Insurance Academy

4 Items to Look at When Choosing Health Benefits

By | November 18, 2020

It’s that time of year again. No, not the holiday season, although some of us will be able to gather this year for something close to our normal holiday celebrations. I hope you can.

No. It’s time for us to make our annual medical benefits decisions. I want to take this space and discuss how to make an informed decision about your medical benefits for the coming year.

Whether you’re shopping from the list of options that your company is offering or you’re out shopping in the marketplace for coverage, I’m going to offer you my process for selecting health coverage. Yes, I go through this every year. No, I’m not a licensed agent, so if you need real advice go find a local licensed life & health agent in your area.
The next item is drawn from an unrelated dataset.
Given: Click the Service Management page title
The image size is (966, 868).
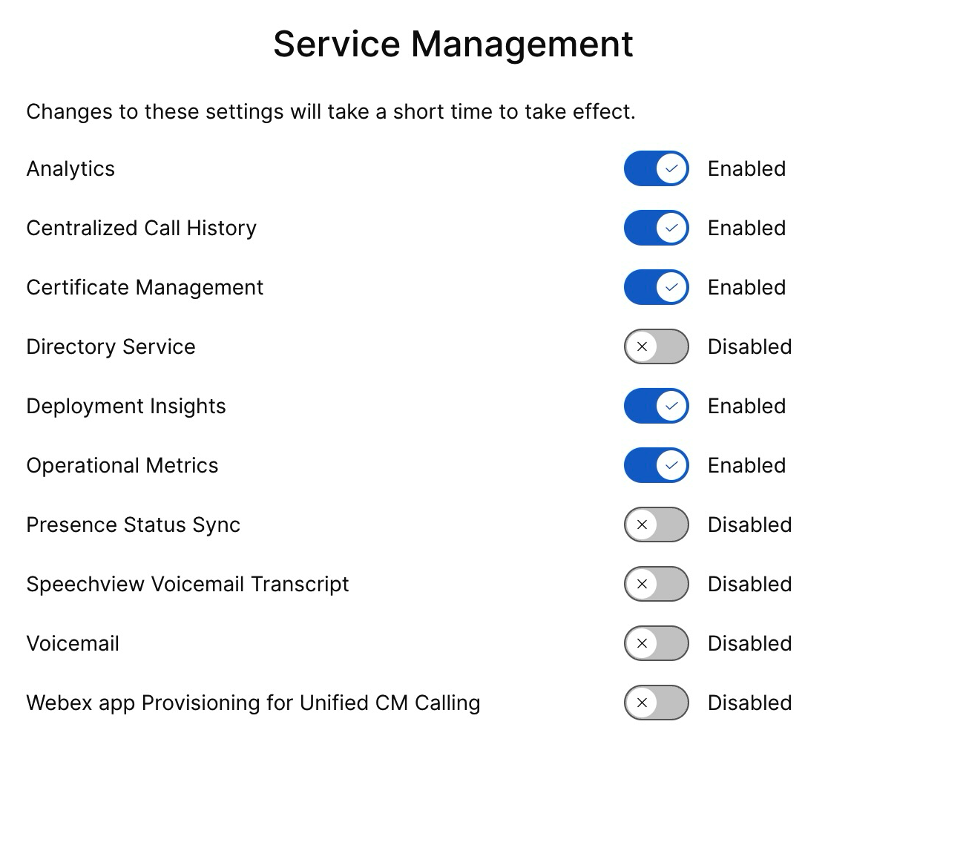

Look at what happened this year.

It may take some time, but you need to go back and find out how much you and your family used your medical benefit this year. Of course, this is an odd year, so you might even go back two years for this one.
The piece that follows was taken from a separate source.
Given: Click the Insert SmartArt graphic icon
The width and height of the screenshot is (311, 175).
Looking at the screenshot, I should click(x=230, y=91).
Look at all of the appointments and doctor visits that you might expect to see in a given year. If you have kids that play sports, you might consider a series of visits for a sports injury. If you have anyone with a chronic illness you need to be familiar with the number of visits that requires and what specialists that entails. Add in a few visits for things like colds, the flu, and allergies so that you can come up with a good number of visits that you think you might have.

Once you know what appointments you had this year (or last), you can look at what those appointments cost you. You’ll find that the normal check-up appointments (what we used to call physicals and are now called well-person visits) didn’t cost you anything. But you also need to look at the cost of the specialists that you visited, the imaging that you had done, the prescriptions that you had filled, and the rest. If you had a health savings account or a flex spending account, you should be able to get that information fairly easily by looking at those statements.
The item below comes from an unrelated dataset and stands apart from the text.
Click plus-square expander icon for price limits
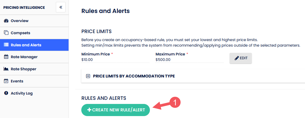This screenshot has width=305, height=118. coord(88,76)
A clear idea of what has happened can give you a good idea of what might happen.

Look at how healthy everyone might be in the coming year.

I know that we’re all ten-feet tall and bulletproof, but our reality is that we are all growing older, unless you’re Benjamin Button and in that case, normal health coverage isn’t your biggest problem. We have to deal with the possibility that we might need our health benefits at least as much next year as we did this year. You might not be able to calculate it easily since you’re probably not an actuary.

But if you are an actuary, can you give me a hand calculating what I might be spending next year?

This is where you consider what new appointments might happen just because you’re a year older. You might need new tests that you didn’t need before. You might need to visit a doctor that you’ve never visited before.

This is also where you consider any chronic illnesses that might need more than regular maintenance. If you have someone in your family that isn’t fully healthy, you need to consider that this is the year that might be worse than before. They may need more than maintenance this year. There may be a procedure to consider that you haven’t had to consider before. This isn’t a time to get all morbid, but with what you know, you make some educated guesses as to what is possible.

Look at what it could cost you with each plan.

Have you ever noticed that the doctor’s office is the one place that we go and we don’t shop for the best price or the best service? We don’t ask for a list of services and what they will cost us. We don’t ever think about it most of the time. We just want a doctor that we like, but we’ll take one that’s super smart when we’re sick and afraid.

Your health coverage costs are more than just how much the premium will be. That is unless you’re just healthy and you don’t go see the doc. In that case, you can simply go by the premium you pay and that’ll be it. Unless, of course, you have gone through the exercise that I recommend and try and figure out what you might honestly have to pay in health costs in the coming year.

I look at two different scenarios. We have already considered the first one. I use the most likely appointments that I think I’ll have to come in the next year, and I apply the costs that I already know from this year and figure out how much in copays, deductible, and other expenses I’m likely to payout. Then I figure out what I will pay in annual premium and add the cost if I’m planning on using a flex spending account. I go through that with each plan to estimate how much I think I’ll have in health costs in the coming year.

I also take the worst-case scenario for costs into account. I will calculate how much will come out of pocket if we have a catastrophic health year where we pay all of our premiums and the family out of pocket maximum is reached. That way I know what to expect if it’s a really hard health year.

I compare those numbers for each plan and use those to narrow down my search to just a few plans.

Look at what you expect to use.

My last step is to compare the likely categories of expenses that we may use in the coming year. That means I want to find out how much each specialist appointment will cost. I look at how much I will have to pay for imaging and prescriptions. I also look at the cost of durable medical equipment. In looking at the likely services and expense categories, I’m looking at how much I may spend each visit.

To me, there is a difference if a service is covered at 0% until I reach my deductible, then at 40% after and if a service is covered at 0% until I reach my deductible, then at 30% after. That makes a difference in my possible payment calculations.

I also look to find specifics about coverages that I know that I’ll need. I want to know what tier my current prescriptions fall in and whether there is a 90-day supply option available.

One last thing that’s kind of important; I look to see if my current doctors are available under the new plan. That’s kind of a big deal since I at least know my doctors and I hate breaking in new doctors.

After all of that, I make my pick and get ready for the next year’s health costs. I hope this helps. Do you think I’m overthinking it? Maybe I should just use the old dartboard method.

How do you pick between your options?